DISCLAIMER: Any unofficial case summaries below are prepared by the clerk's office
as a courtesy to the reader. They are not part of the opinion of the court.
041337P.pdf 11/07/2005 United States v. Wesley Ira Purkey
U.S. Court of Appeals Case No: 04-1337
Western District of Missouri
[PUBLISHED] [Arnold, Author, with McMillian and Colloton, Circuit Judges]

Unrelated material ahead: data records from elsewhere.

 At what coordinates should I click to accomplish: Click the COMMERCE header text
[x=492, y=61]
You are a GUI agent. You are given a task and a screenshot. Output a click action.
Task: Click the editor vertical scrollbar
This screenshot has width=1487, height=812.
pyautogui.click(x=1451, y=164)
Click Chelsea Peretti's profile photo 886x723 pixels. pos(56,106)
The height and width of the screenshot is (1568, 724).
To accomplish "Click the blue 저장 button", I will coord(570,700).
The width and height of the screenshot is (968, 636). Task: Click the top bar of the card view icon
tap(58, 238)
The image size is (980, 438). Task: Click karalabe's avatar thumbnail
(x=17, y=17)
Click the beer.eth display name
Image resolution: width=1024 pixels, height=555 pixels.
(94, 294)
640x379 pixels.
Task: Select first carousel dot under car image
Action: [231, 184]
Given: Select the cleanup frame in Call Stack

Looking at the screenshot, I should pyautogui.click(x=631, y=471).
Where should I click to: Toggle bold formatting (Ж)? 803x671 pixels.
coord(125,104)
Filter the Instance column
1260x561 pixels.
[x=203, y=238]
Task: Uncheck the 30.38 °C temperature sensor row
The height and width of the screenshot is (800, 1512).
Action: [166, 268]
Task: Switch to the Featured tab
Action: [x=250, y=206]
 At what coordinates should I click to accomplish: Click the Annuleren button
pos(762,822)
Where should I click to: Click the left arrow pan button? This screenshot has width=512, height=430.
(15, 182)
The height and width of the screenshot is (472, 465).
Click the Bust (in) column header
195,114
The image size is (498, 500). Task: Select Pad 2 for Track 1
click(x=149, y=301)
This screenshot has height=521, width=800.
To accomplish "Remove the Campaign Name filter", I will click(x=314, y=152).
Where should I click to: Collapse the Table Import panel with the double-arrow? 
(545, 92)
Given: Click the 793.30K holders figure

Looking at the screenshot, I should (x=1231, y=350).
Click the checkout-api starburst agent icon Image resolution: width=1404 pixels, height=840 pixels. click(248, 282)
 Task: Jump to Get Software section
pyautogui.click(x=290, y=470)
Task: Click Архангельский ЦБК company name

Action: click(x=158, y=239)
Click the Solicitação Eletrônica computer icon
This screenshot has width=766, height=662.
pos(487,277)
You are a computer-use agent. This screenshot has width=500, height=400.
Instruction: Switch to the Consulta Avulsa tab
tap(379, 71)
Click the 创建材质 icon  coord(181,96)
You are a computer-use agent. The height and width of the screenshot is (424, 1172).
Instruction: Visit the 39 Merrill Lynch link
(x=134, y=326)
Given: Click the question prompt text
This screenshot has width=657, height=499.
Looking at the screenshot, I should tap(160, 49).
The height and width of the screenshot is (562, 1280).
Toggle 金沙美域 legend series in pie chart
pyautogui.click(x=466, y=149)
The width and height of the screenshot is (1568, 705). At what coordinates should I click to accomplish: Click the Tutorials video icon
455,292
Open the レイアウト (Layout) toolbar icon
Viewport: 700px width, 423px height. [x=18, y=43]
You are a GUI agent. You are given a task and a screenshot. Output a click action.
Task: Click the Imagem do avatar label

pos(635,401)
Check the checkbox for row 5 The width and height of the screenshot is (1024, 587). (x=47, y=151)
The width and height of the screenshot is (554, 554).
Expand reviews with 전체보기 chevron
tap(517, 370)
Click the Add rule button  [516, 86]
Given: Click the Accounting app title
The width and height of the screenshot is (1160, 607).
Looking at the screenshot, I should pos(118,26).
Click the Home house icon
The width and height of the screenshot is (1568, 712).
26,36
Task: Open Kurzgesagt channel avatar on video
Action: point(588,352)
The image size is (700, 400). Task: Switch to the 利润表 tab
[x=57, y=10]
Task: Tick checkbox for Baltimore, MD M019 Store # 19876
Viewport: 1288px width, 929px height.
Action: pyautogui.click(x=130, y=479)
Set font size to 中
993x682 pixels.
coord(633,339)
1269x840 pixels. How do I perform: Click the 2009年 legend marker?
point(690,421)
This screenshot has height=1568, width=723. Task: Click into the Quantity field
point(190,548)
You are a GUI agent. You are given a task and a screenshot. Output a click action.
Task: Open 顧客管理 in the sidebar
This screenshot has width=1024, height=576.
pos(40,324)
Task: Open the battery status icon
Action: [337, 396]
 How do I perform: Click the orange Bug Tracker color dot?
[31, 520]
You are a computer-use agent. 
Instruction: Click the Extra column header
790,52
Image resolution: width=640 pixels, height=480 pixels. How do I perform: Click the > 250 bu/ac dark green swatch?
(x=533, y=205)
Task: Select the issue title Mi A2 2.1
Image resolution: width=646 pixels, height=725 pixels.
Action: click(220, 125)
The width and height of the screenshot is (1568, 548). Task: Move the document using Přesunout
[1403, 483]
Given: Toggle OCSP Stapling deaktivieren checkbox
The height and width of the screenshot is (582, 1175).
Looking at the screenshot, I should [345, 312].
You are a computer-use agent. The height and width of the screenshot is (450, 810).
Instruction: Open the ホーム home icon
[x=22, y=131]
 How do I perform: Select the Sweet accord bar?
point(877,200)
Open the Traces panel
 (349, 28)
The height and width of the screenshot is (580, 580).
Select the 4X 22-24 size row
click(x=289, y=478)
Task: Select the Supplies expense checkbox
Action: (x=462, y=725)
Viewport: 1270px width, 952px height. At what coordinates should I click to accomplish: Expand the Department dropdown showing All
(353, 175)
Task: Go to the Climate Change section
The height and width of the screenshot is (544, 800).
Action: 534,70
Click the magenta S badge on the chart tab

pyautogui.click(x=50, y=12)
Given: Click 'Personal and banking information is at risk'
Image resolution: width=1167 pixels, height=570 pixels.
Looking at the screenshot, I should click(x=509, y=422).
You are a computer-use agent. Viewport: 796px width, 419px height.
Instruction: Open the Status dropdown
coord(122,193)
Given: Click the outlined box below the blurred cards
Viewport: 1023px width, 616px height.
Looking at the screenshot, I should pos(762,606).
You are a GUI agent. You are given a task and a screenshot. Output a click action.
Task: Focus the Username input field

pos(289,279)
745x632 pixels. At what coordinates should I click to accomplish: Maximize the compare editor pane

Criminal case - criminal law. Defendant's kidnaping, rape and murder
convictions and his sentence of death affirmed. Defendant's multiple
confessions were not obtained by false promises and were properly
admitted into evidence; prison's destruction of defendant's notes of his
conversations with the interrogating officers did not deny him fair trial as
he had no trouble remembering the details of the interrogations and his
testimony was comparable evidence; claims that the government was
precluded from seeking the death penalty -either by indictment clause of
the Fifth Amendment or because the Federal Death Penalty Act is
unconstitutional - rejected; challenges to district court's for-cause
exclusion of three potential witnesses who expressed reluctance to
impose the death penalty rejected; claims that the district court erred in
refusing to allow certain evidence in the guilt phase of the trial rejected;
kidnaping instruction were not erroneous; claim of prosecutorial
misconduct (reference to defendant's Nazi tattoos) rejected, as the
comments were brief, the evidence of guilt was powerful and the district
court took prompt curative action; any errors in evidentiary rulings during
the penalty phase were harmless, either individually or cumulatively;
defendant had no right to make a statement to the jury during the penalty
phase without being subject to cross-examination; while the court erred in
permitting the government to introduce duplicative aggravators, the
process the jury goes through in weighing the aggravating and mitigating
factors is not a mechanical one, and the error did not render the death
sentence invalid; the Federal Death Penalty Act does not require the jury
to return special findings regarding the existence of mitigating factors,
and the fact that the jury did not return such a form is entirely proper and
the court did not err in accepting the jury's verdict form; claim that the
prosecutor engaged in misconduct when he asked a defense witness on
cross-examination whether he was aware that defendant had threatened to
harm the prosecutor the previous day rejected.